Few would dispute that we live in a consumer-oriented world. With industrialisation enabling the mass-production of goods and media advertising imploring us to buy, consumption has become a way of life. Yet the consumer society is more than a tagline for an era typified by the relentless purchasing of commodities. For Baudrillard, it is an entire system that organises individual and collective practices, relationships, beliefs, perceptions and attitudes. He argues that increasingly the order of production is becoming ‘entangled’ with that of consumption (Baudrillard 1998: 33). While once our role as producers within an industrial system defined who we were and how we lived our lives, Baudrillard says that it is as consumers that we now principally engage with the world. This is because people in modern times are

surrounded not so much by other human beings, as they were in previous ages, but by objects. Their daily dealings are now not so much with their fellow men, but rather – on a rising statistical curve – with the reception and manipulation of goods and messages. (Baudrillard 1998: 25)
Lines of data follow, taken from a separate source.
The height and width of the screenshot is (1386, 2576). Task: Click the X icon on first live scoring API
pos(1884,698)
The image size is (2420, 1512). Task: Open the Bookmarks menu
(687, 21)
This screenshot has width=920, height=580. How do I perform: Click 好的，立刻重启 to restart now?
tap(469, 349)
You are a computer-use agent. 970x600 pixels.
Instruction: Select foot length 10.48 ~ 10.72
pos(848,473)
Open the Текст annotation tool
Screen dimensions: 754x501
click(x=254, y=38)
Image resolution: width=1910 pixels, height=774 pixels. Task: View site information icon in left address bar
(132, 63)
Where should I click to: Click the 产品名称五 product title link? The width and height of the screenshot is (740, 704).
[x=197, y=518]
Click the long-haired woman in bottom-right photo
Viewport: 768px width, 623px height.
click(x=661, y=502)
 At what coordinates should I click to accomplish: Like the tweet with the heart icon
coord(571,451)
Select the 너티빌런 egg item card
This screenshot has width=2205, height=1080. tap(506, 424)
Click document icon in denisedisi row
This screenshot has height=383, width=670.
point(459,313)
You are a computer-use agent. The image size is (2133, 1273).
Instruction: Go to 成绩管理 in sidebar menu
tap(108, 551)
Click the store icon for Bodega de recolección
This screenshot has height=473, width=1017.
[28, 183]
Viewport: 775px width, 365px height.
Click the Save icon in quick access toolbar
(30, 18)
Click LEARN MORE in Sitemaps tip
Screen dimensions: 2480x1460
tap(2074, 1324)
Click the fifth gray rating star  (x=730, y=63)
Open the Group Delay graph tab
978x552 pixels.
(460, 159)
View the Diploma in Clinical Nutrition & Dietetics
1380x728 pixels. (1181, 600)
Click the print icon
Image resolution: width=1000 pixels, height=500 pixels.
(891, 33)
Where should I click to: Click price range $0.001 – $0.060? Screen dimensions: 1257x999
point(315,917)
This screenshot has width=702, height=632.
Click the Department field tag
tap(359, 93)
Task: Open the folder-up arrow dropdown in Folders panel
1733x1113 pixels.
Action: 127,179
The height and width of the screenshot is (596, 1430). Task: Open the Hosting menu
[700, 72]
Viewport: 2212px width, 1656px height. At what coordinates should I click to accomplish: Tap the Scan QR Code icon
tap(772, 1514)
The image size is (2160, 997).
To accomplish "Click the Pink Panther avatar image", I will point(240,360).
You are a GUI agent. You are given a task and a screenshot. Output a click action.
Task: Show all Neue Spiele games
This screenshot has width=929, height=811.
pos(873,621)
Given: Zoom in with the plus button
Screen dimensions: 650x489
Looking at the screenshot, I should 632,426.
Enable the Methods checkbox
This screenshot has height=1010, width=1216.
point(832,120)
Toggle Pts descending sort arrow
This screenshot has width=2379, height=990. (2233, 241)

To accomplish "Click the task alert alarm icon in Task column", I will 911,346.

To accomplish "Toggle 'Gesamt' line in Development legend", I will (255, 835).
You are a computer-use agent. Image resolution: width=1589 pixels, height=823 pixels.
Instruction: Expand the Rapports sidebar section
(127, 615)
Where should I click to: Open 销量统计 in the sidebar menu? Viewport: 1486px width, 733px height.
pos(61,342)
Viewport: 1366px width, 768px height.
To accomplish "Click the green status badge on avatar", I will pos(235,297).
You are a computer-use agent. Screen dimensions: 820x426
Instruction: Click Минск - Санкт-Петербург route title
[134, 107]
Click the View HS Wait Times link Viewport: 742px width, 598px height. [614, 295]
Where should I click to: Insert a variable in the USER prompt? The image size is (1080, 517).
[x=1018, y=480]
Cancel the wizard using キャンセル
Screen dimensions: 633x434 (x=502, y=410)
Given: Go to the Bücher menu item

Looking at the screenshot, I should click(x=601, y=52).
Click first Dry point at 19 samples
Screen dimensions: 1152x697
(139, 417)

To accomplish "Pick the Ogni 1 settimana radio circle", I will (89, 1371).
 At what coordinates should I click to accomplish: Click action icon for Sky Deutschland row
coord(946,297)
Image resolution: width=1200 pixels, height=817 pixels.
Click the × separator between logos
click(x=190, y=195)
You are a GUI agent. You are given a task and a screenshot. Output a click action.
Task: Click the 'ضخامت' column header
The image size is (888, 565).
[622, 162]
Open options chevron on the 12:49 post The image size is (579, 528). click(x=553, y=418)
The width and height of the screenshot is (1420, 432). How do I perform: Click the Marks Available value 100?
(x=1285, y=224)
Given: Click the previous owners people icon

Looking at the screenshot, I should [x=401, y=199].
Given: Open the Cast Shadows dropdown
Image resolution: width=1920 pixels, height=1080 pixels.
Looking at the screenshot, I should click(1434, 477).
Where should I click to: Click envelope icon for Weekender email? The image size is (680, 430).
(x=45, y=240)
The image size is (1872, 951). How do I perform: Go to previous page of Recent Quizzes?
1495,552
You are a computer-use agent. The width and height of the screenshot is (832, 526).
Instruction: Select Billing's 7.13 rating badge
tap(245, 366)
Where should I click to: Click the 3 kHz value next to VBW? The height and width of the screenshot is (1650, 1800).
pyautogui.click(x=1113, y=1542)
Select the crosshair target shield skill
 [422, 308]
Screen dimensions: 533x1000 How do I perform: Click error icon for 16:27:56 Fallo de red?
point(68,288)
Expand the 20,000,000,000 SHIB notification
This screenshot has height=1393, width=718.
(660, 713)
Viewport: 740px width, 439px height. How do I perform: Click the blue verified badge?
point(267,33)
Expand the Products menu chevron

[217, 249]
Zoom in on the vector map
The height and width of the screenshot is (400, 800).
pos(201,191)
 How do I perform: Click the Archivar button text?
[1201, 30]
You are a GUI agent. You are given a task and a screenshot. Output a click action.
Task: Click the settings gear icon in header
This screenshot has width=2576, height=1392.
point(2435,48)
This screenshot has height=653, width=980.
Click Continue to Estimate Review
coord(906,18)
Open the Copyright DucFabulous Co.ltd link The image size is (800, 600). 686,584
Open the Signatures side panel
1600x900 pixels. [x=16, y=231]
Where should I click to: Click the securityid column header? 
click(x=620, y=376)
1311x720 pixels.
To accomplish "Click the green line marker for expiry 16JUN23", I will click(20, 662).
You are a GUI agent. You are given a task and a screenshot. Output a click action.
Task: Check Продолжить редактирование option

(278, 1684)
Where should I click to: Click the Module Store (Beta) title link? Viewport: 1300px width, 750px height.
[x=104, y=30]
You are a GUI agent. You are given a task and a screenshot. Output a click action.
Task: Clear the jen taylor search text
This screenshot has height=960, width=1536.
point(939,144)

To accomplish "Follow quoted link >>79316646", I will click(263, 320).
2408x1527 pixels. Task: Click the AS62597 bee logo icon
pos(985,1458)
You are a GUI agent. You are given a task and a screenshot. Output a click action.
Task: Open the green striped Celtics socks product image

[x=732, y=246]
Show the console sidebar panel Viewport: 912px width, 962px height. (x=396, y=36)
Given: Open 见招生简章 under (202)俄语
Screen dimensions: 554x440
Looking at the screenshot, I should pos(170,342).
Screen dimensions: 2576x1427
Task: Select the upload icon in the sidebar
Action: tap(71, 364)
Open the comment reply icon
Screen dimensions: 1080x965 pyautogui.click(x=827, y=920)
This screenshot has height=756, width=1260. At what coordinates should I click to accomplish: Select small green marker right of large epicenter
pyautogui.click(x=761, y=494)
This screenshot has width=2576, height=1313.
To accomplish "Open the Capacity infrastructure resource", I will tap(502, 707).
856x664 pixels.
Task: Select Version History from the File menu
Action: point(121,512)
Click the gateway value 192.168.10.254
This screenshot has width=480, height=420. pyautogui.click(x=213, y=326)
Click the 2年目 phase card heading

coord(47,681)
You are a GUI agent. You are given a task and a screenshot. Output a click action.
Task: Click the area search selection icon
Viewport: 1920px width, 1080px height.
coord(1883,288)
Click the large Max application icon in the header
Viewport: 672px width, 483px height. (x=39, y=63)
So there is a representational, or communicative, dimension to consumption. In the schema outlined by Baudrillard, consumption is not primarily an economic activity, nor is it a means of fulfilling needs and experiencing personal pleasure. Rather, ‘the subject of consumption is the order of signs’ (Baudrillard 1998: 192). That is, consumption is first and foremost a signifying activity that occurs at the level of everyday life. As a system, or ‘order of signification’, the consumer society appropriates, organises and reproduces signs in a way that is not dissimilar to how language operates.